| TASK DIRECTIONS |
Line by line, retype the material with nothing left out.

| EXERCISE MATERIAL |
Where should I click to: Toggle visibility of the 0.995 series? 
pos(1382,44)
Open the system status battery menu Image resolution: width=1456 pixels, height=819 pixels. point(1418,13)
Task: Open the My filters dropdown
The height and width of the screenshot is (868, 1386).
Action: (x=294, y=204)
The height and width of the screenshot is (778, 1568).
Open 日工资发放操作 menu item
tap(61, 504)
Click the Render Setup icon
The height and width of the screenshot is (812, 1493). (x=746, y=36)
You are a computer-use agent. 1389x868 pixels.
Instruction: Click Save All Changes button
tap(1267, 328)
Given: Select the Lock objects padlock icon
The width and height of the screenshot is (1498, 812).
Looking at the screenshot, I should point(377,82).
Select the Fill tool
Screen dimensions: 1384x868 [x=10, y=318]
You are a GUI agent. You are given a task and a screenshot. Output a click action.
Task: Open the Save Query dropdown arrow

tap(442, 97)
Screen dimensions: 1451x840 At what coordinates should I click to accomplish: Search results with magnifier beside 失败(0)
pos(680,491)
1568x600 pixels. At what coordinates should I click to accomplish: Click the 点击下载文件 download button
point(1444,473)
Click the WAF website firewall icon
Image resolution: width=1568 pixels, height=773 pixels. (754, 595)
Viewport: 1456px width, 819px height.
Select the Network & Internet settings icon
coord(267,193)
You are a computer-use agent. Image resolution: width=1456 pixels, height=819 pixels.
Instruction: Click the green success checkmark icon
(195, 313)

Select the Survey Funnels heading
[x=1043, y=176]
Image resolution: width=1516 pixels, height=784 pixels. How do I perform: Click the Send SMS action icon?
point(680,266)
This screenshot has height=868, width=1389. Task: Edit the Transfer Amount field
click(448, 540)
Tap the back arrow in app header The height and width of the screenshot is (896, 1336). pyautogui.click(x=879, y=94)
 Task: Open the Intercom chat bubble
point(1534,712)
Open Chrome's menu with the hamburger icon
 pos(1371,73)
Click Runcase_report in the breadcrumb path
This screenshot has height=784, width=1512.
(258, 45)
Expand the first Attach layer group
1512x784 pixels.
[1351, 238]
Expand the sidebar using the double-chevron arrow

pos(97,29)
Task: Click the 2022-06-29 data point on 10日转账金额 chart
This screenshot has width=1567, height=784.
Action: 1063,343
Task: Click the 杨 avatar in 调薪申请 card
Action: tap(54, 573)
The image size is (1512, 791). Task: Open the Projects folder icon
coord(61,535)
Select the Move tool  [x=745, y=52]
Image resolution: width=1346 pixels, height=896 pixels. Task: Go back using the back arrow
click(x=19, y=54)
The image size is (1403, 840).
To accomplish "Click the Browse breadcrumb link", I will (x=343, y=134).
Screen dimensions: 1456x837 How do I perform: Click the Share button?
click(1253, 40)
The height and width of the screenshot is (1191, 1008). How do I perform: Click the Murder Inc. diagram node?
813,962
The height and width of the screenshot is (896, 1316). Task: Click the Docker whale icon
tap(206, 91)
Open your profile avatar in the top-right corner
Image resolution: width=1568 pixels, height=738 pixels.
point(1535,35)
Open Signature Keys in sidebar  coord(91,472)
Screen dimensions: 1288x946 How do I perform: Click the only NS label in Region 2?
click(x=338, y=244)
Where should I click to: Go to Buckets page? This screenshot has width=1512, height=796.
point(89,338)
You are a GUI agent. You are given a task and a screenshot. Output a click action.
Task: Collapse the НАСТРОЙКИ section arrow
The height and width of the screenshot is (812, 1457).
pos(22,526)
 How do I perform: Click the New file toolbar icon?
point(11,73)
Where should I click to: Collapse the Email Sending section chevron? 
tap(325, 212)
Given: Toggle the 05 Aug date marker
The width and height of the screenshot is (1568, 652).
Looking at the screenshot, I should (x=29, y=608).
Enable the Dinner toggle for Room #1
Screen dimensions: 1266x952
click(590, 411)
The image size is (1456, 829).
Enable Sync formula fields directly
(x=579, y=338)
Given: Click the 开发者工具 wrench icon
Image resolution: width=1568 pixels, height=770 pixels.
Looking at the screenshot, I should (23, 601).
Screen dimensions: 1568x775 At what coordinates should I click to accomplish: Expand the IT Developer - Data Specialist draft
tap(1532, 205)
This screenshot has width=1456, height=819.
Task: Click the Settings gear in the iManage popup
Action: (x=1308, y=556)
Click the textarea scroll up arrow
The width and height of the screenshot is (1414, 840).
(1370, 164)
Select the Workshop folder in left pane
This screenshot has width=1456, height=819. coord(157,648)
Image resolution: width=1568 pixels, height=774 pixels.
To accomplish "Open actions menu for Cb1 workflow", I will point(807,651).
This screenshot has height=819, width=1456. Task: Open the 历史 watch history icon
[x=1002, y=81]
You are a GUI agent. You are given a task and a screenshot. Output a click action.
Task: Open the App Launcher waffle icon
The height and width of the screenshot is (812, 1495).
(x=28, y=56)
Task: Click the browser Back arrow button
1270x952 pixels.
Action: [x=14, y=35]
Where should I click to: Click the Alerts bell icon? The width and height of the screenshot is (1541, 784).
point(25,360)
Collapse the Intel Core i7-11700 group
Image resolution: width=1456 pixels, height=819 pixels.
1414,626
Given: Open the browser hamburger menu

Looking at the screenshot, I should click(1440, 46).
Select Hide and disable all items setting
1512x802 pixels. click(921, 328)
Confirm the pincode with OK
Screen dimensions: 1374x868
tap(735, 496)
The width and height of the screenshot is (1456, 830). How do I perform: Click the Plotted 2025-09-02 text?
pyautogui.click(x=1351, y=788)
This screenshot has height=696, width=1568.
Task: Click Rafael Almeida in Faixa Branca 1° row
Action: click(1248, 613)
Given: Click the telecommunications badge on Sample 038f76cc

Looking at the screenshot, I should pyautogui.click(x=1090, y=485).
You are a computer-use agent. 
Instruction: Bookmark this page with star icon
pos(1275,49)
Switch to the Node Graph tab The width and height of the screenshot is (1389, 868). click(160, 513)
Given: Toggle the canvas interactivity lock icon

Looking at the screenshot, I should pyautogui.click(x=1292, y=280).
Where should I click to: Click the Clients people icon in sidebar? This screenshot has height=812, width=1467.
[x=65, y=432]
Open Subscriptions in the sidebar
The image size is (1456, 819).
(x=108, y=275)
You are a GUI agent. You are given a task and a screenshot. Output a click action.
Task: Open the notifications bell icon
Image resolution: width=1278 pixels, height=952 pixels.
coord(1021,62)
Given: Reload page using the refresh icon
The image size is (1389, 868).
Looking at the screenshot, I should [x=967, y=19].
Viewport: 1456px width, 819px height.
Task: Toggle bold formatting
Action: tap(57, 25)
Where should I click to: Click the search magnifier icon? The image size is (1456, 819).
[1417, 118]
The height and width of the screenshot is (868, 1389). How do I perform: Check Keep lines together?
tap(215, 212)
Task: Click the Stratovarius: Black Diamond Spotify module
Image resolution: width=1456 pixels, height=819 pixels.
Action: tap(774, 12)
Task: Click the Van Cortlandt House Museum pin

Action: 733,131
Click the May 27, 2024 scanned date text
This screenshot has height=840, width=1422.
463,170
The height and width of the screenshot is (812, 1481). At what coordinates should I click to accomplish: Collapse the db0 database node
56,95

| REPLY |
Where should I click to: Toggle visibility of the 0.995 series? 
pos(1382,44)
Open the system status battery menu Image resolution: width=1456 pixels, height=819 pixels. point(1418,13)
Task: Open the My filters dropdown
The height and width of the screenshot is (868, 1386).
Action: (x=294, y=204)
The height and width of the screenshot is (778, 1568).
Open 日工资发放操作 menu item
tap(61, 504)
Click the Render Setup icon
The height and width of the screenshot is (812, 1493). (x=746, y=36)
You are a computer-use agent. 1389x868 pixels.
Instruction: Click Save All Changes button
tap(1267, 328)
Given: Select the Lock objects padlock icon
The width and height of the screenshot is (1498, 812).
Looking at the screenshot, I should point(377,82).
Select the Fill tool
Screen dimensions: 1384x868 [x=10, y=318]
You are a GUI agent. You are given a task and a screenshot. Output a click action.
Task: Open the Save Query dropdown arrow

tap(442, 97)
Screen dimensions: 1451x840 At what coordinates should I click to accomplish: Search results with magnifier beside 失败(0)
pos(680,491)
1568x600 pixels. At what coordinates should I click to accomplish: Click the 点击下载文件 download button
point(1444,473)
Click the WAF website firewall icon
Image resolution: width=1568 pixels, height=773 pixels. (754, 595)
Viewport: 1456px width, 819px height.
Select the Network & Internet settings icon
coord(267,193)
You are a computer-use agent. Image resolution: width=1456 pixels, height=819 pixels.
Instruction: Click the green success checkmark icon
(195, 313)

Select the Survey Funnels heading
[x=1043, y=176]
Image resolution: width=1516 pixels, height=784 pixels. How do I perform: Click the Send SMS action icon?
point(680,266)
This screenshot has height=868, width=1389. Task: Edit the Transfer Amount field
click(448, 540)
Tap the back arrow in app header The height and width of the screenshot is (896, 1336). pyautogui.click(x=879, y=94)
 Task: Open the Intercom chat bubble
point(1534,712)
Open Chrome's menu with the hamburger icon
 pos(1371,73)
Click Runcase_report in the breadcrumb path
This screenshot has height=784, width=1512.
(258, 45)
Expand the first Attach layer group
1512x784 pixels.
[1351, 238]
Expand the sidebar using the double-chevron arrow

pos(97,29)
Task: Click the 2022-06-29 data point on 10日转账金额 chart
This screenshot has width=1567, height=784.
Action: 1063,343
Task: Click the 杨 avatar in 调薪申请 card
Action: tap(54, 573)
The image size is (1512, 791). Task: Open the Projects folder icon
coord(61,535)
Select the Move tool  [x=745, y=52]
Image resolution: width=1346 pixels, height=896 pixels. Task: Go back using the back arrow
click(x=19, y=54)
The image size is (1403, 840).
To accomplish "Click the Browse breadcrumb link", I will (x=343, y=134).
Screen dimensions: 1456x837 How do I perform: Click the Share button?
click(1253, 40)
The height and width of the screenshot is (1191, 1008). How do I perform: Click the Murder Inc. diagram node?
813,962
The height and width of the screenshot is (896, 1316). Task: Click the Docker whale icon
tap(206, 91)
Open your profile avatar in the top-right corner
Image resolution: width=1568 pixels, height=738 pixels.
point(1535,35)
Open Signature Keys in sidebar  coord(91,472)
Screen dimensions: 1288x946 How do I perform: Click the only NS label in Region 2?
click(x=338, y=244)
Where should I click to: Go to Buckets page? This screenshot has width=1512, height=796.
point(89,338)
You are a GUI agent. You are given a task and a screenshot. Output a click action.
Task: Collapse the НАСТРОЙКИ section arrow
The height and width of the screenshot is (812, 1457).
pos(22,526)
 How do I perform: Click the New file toolbar icon?
point(11,73)
Where should I click to: Collapse the Email Sending section chevron? 
tap(325, 212)
Given: Toggle the 05 Aug date marker
The width and height of the screenshot is (1568, 652).
Looking at the screenshot, I should (x=29, y=608).
Enable the Dinner toggle for Room #1
Screen dimensions: 1266x952
click(590, 411)
The image size is (1456, 829).
Enable Sync formula fields directly
(x=579, y=338)
Given: Click the 开发者工具 wrench icon
Image resolution: width=1568 pixels, height=770 pixels.
Looking at the screenshot, I should (23, 601).
Screen dimensions: 1568x775 At what coordinates should I click to accomplish: Expand the IT Developer - Data Specialist draft
tap(1532, 205)
This screenshot has width=1456, height=819.
Task: Click the Settings gear in the iManage popup
Action: (x=1308, y=556)
Click the textarea scroll up arrow
The width and height of the screenshot is (1414, 840).
(1370, 164)
Select the Workshop folder in left pane
This screenshot has width=1456, height=819. coord(157,648)
Image resolution: width=1568 pixels, height=774 pixels.
To accomplish "Open actions menu for Cb1 workflow", I will point(807,651).
This screenshot has height=819, width=1456. Task: Open the 历史 watch history icon
[x=1002, y=81]
You are a GUI agent. You are given a task and a screenshot. Output a click action.
Task: Open the App Launcher waffle icon
The height and width of the screenshot is (812, 1495).
(x=28, y=56)
Task: Click the browser Back arrow button
1270x952 pixels.
Action: [x=14, y=35]
Where should I click to: Click the Alerts bell icon? The width and height of the screenshot is (1541, 784).
point(25,360)
Collapse the Intel Core i7-11700 group
Image resolution: width=1456 pixels, height=819 pixels.
1414,626
Given: Open the browser hamburger menu

Looking at the screenshot, I should click(1440, 46).
Select Hide and disable all items setting
1512x802 pixels. click(921, 328)
Confirm the pincode with OK
Screen dimensions: 1374x868
tap(735, 496)
The width and height of the screenshot is (1456, 830). How do I perform: Click the Plotted 2025-09-02 text?
pyautogui.click(x=1351, y=788)
This screenshot has height=696, width=1568.
Task: Click Rafael Almeida in Faixa Branca 1° row
Action: click(1248, 613)
Given: Click the telecommunications badge on Sample 038f76cc

Looking at the screenshot, I should pyautogui.click(x=1090, y=485).
You are a computer-use agent. 
Instruction: Bookmark this page with star icon
pos(1275,49)
Switch to the Node Graph tab The width and height of the screenshot is (1389, 868). click(160, 513)
Given: Toggle the canvas interactivity lock icon

Looking at the screenshot, I should pyautogui.click(x=1292, y=280).
Where should I click to: Click the Clients people icon in sidebar? This screenshot has height=812, width=1467.
[x=65, y=432]
Open Subscriptions in the sidebar
The image size is (1456, 819).
(x=108, y=275)
You are a GUI agent. You are given a task and a screenshot. Output a click action.
Task: Open the notifications bell icon
Image resolution: width=1278 pixels, height=952 pixels.
coord(1021,62)
Given: Reload page using the refresh icon
The image size is (1389, 868).
Looking at the screenshot, I should [x=967, y=19].
Viewport: 1456px width, 819px height.
Task: Toggle bold formatting
Action: tap(57, 25)
Where should I click to: Click the search magnifier icon? The image size is (1456, 819).
[1417, 118]
The height and width of the screenshot is (868, 1389). How do I perform: Check Keep lines together?
tap(215, 212)
Task: Click the Stratovarius: Black Diamond Spotify module
Image resolution: width=1456 pixels, height=819 pixels.
Action: tap(774, 12)
Task: Click the Van Cortlandt House Museum pin

Action: 733,131
Click the May 27, 2024 scanned date text
This screenshot has height=840, width=1422.
463,170
The height and width of the screenshot is (812, 1481). At what coordinates should I click to accomplish: Collapse the db0 database node
56,95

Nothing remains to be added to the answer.